Reviewers had a more mixed opinion of the gameplay. Mackey praised the variety of gameplay elements and said that combat has "a deceptive amount of depth", but Bramwell felt that the combat did not "invite experimentation" and was somewhat disappointing. Edge said that the gameplay was "more interested in variety than challenge", for which he praised it, and Matt Miller said that combat was "a lot of fun", though he felt it lacked "the depth, speed, or complexity of a true action game". Greg Miller highlighted the variety of the gameplay as the best part of the game, and Scott called it "enjoyable", though not "challenging".

Aggregate score
| Aggregator | Score |
|---|---|
| Metacritic | X360: 86/100 (79 reviews) PC: 86/100 (17 reviews) iOS: 94/100 (12 reviews) PS4: 89/100 (13 reviews) XONE: 83/100 (4 reviews) NS: 90/100 (7 reviews) |

Review scores
| Publication | Score |
|---|---|
| 1Up.com | A− |
| Edge | 9/10 |
| Eurogamer | 8/10 |
| Game Informer | 9.25/10 |
| GamePro | 5/5 |
| GameSpot | 8.5/10 |
| GameSpy | 4/5 |
| IGN | 9/10 |
| TouchArcade | 5/5 |
| VideoGamer.com | 9/10 |

=== Awards ===
The game won several awards, both before and after publication. It was nominated for the 2011 Independent Games Festival awards at the Game Developers Conference in the Excellence In Visual Art and Excellence In Audio categories. It went on to win the Game Critics Award for Best Downloadable Game of E3 2011, and received a nomination for Best Original Game. The game continued to be nominated for awards after release. It was nominated for the Best Independent Game award at the 2011 Spike Video Game Awards, and won the Best Original Score and Best Downloadable Game awards, "Build That Wall (Zia's Theme)" won the Best Song in a Game award, and "Setting Sail, Coming Home (End Theme)" was nominated for the same award. The Academy of Interactive Arts & Sciences awarded Bastion with Downloadable Game of the Year at the 15th Annual Interactive Achievement Awards; it also received nominations for Outstanding Innovation in Gaming and Outstanding Achievement in Story.

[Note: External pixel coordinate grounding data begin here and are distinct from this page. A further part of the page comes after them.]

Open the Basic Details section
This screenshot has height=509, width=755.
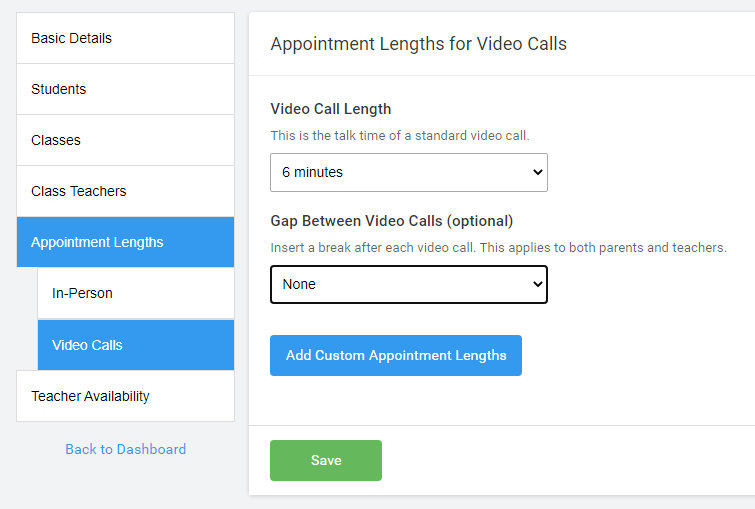click(x=72, y=38)
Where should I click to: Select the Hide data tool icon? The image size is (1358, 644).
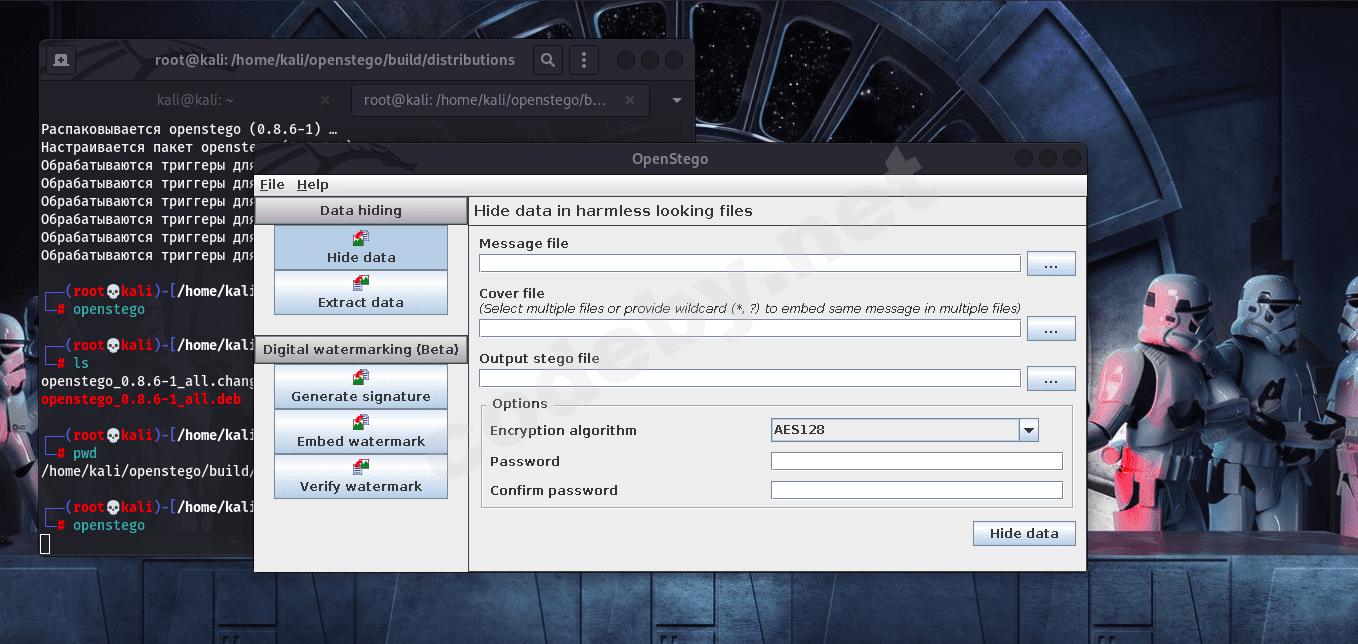361,239
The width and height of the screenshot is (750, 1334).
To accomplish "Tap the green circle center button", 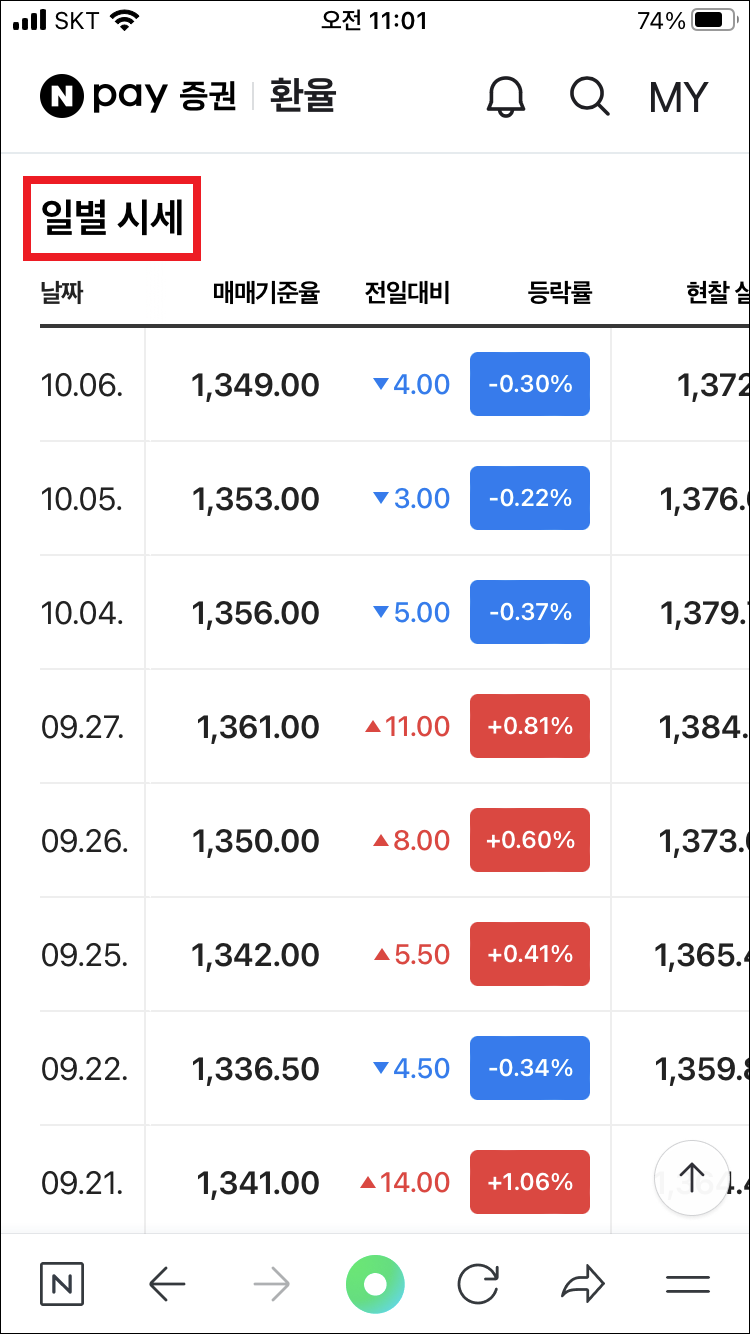I will pyautogui.click(x=375, y=1284).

1UP.com gave Bastion their Best Narrative in a Game award, and Game Informer gave it the Best RPG Innovation award for the narration in the game. In GameSpots Game of the Year awards, Bastion won the Song of the Year award for "Build That Wall" as well as the Readers' Choice award for Best Download-only Console Game. IGN termed it the "Best XBLA Game of 2011", and RPGamer gave the game their Role-Playing Game of the Year award. Official Xbox Magazine awarded it their Best Music award and nominated it for Best Art Direction, Role-Playing Game of the Year, and XBLA Game of the Year. The music won the Game Audio Network Guild's Best Audio in a Casual/Indie/Social Game award, and Darren Korb was selected as the Rookie of the Year. The game was nominated for the 2012 Game Developers Conference awards in the Innovation, Best Audio, and Best Narrative categories, and won the Best Downloadable Game award. Supergiant Games won the Best Debut award.